### EXERCÍCIO CURTO A
Reproduza sem nenhuma alteração todas as linhas dos registros mais abaixo, omitindo as imagens.

### TEXTO PARA LEITURA
◆ ◆ ◆
O Nordeste brasileiro sofre com duas pragas há décadas: a seca, que parece ser eterna, e os políticos locais, que estão longe de mudar a maneira como governam a região. As mudanças climáticas que preocupam ambientalistas pelo mundo inteiro já ameaçam a maior bacia hidrográfica do planeta e, por incrível que pareça, a seca está chegando aos afluentes do Amazonas. E seca lembra Nordeste, que lembra verba extra, que lembra ajuda humanitária, doações, políticos, desvio de dinheiro…
O cineasta Felipe Lacerda, co-diretor de Ônibus 174 (2002), assina seu primeiro trabalho como realizador-solo partindo para o interior do país tentando mostrar como funciona a distribuição de alimentos para a população ribeirinha. O documentário tinha a intenção de registrar a logística operacional, o transporte e a entrega das cestas básicas, mas logo o diretor percebeu que uma história maior esperava para ser contada. O filme que seria voltado para a preocupação ambiental assume outros contornos, revelando os bastidores do circo político no Brasil.
Outubro de 2005. Felipe chega no dia da votação do Plebiscito Nacional sobre o Desarmamento e, sem conhecer a região, decide seguir os passos de um líder comunitário que conseguiu se eleger vereador. Em todos os ambientes, o assistencialismo e os constantes pedidos de ajuda, emprego, dinheiro e remédio se mostram parte da rotina do vereador, quase uma liturgia sagrada e obrigatória. Todos querem um benefício individual e uma palavra de conforto, querem ouvir que tudo será resolvido, não importa qual seja o problema. Mesmo sabendo que não pode solucionar todos pedidos, o político é obrigado a balançar a cabeça concordando.
A montagem conta duas histórias que logo se transformarão em uma. Vemos a Base de Operações do Exército, onde militares, políticos e conselheiros decidem a estratégia de ação. E as andanças do vereador e dos assessores do governador preparando o terreno para receber o auxílio vindo do Governo Federal, mas que “foi totalmente costurado e intermediado através do poder do Governo Estadual”, como gostam de afirmar os assessores. Desde a base de operações, passando pelos sucessivos embarques e desembarques, até a distribuição final, as cestas básicas são tratadas como uma mina de ouro, um cartão de visitas dos políticos locais.
◆ ◆ ◆
### EXERCÍCIO CURTO B
Prossiga o texto sobre o documentário de Felipe Lacerda, começando logo depois da última frase apresentada.
◆ ◆ ◆
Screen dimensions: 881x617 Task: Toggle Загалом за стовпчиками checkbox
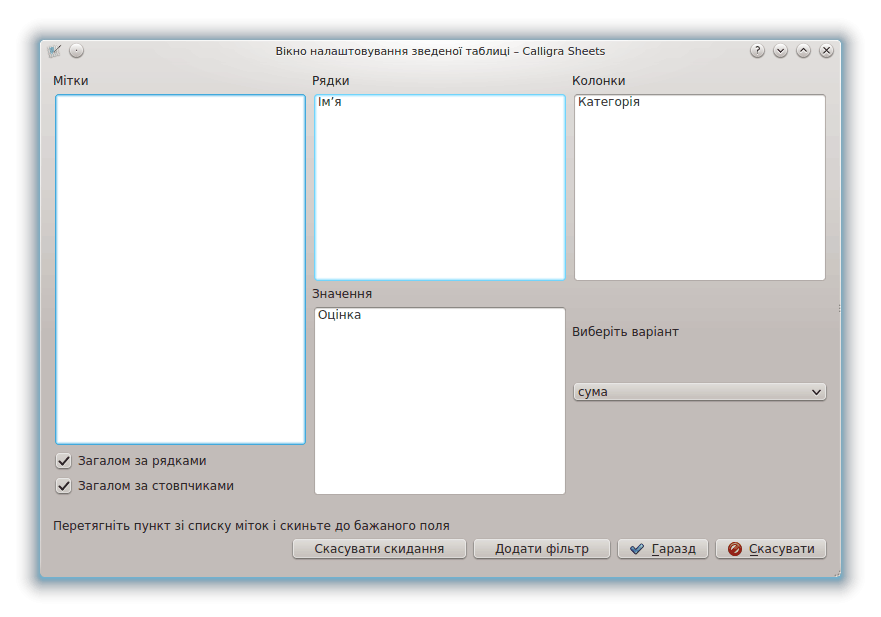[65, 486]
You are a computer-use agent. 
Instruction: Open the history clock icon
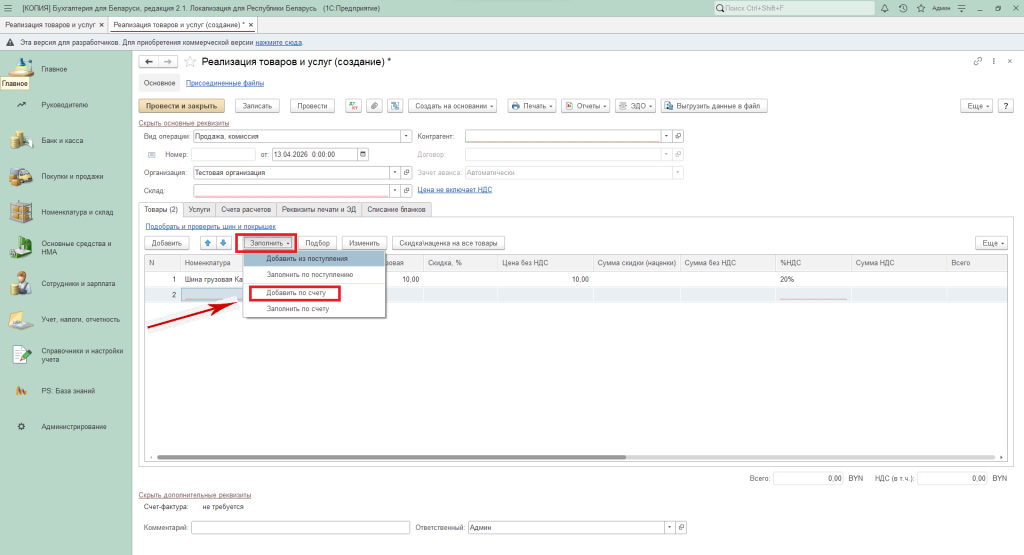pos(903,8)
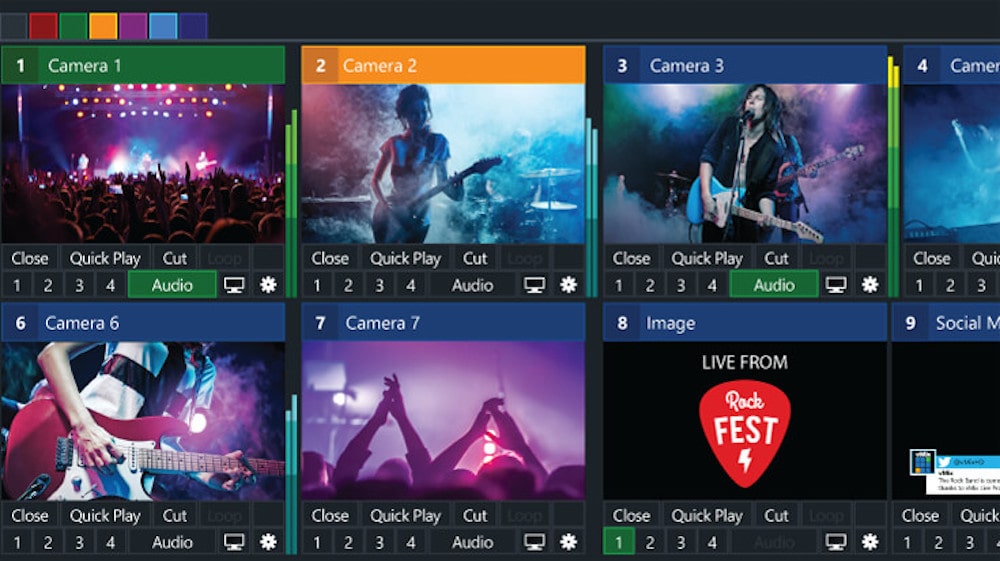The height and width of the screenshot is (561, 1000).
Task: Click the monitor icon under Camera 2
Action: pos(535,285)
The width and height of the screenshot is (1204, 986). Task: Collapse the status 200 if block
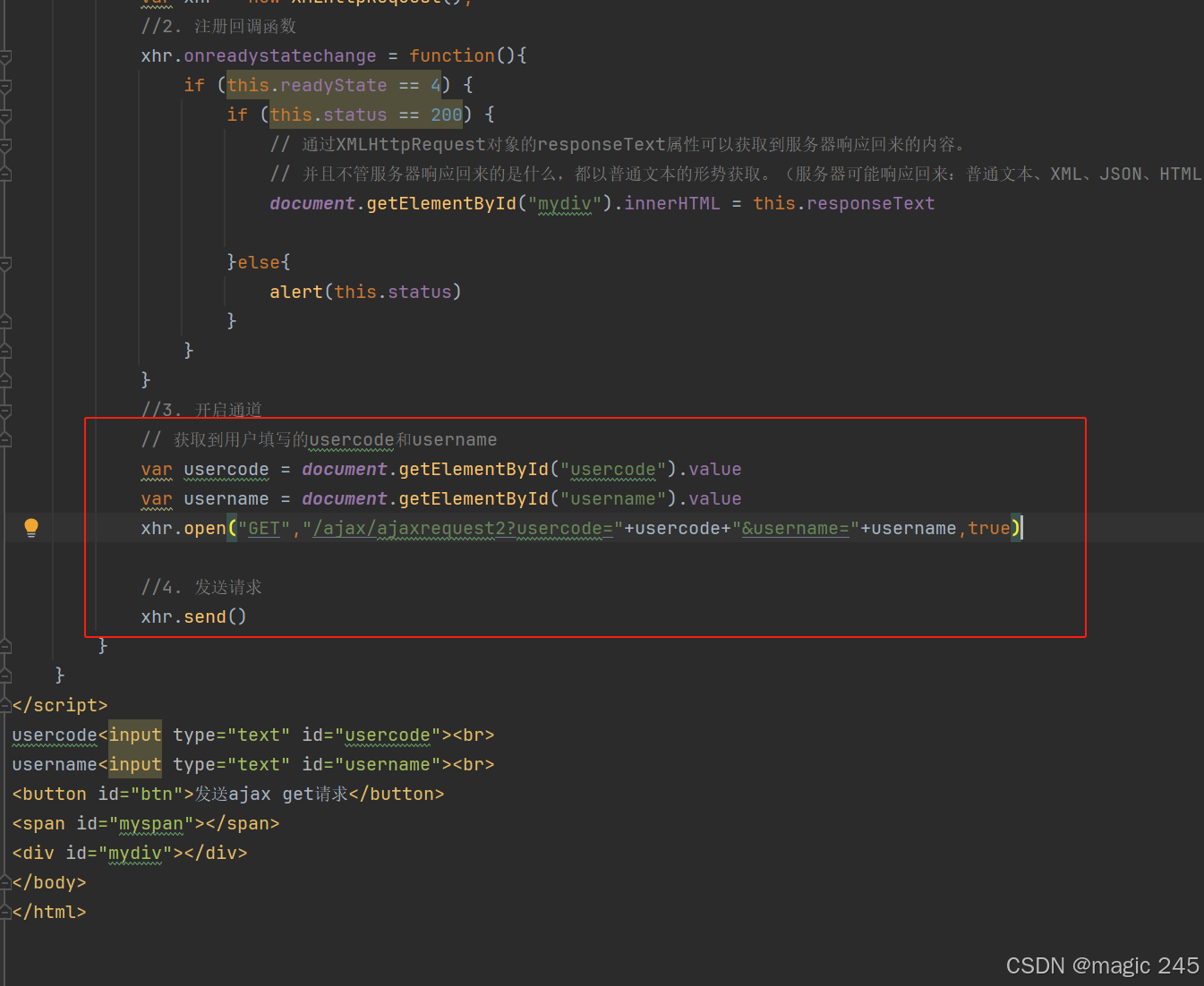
◆ ◆ ◆
### RESPOSTA ESCRITA A
Screen dimensions: 881x617 Task: Toggle Загалом за стовпчиками checkbox
[65, 486]
You are a computer-use agent. 
Instruction: Open the history clock icon
pos(903,8)
The height and width of the screenshot is (561, 1000).
Task: Click the monitor icon under Camera 2
Action: pos(535,285)
The width and height of the screenshot is (1204, 986). Task: Collapse the status 200 if block

### RESPOSTA ESCRITA B
A lente da câmera de Lacerda é atrevida, busca a fala escondida pela mão, pelo abraço amigo dos políticos, mas sabe respeitar a dor e angústia dos populares que mesmo com a vergonha precisam pedir, precisam tentar conseguir ajuda da forma que seja. O único momento em que Lacerda se detém é ao entrar na Prefeitura para participar de uma reunião entre os vereadores e o prefeito. A câmera fica sempre alguns passos atrás dos políticos e não sabemos se ela terá permissão para registrar a conversa. Do alto da escadaria, enquanto conversa animadamente com os outros políticos, o vereador-personagem acena discretamente para a equipe continuar em movimento, continuar seguindo seus passos até entrar sem aviso, sem preparação, quase que no susto na sala do prefeito.
Felipe Lacerda, na montagem, valoriza esse momento, repetindo e colocando em câmera lenta a mão do vereador dando o discreto sinal para a câmera. Sim, isso é um filme, é um filme político onde alianças são costuradas. Se o governador faz questão de desembarcar com as cestas básicas, abraçar a população e receber o crédito pela ajuda, Felipe deixa claro qual o papel do vereador-personagem dentro do filme e faz questão de mostrar isso de forma bem explícita.
Os Representantes faz um recorte preciso da situação política do interior do Brasil – será só no interior? – mostrando que os dois lados da moeda, os governantes e o povo, jogam em times diferentes, mas que conhecem as regras do jogo. Como bem disse um vereador no filme: “Antes era só chegar com cinquenta reais, um saco de cimento e pronto. Agora, não. É preciso fazer alguma coisinha…”
OS REPRESENTANTES (The Representatives)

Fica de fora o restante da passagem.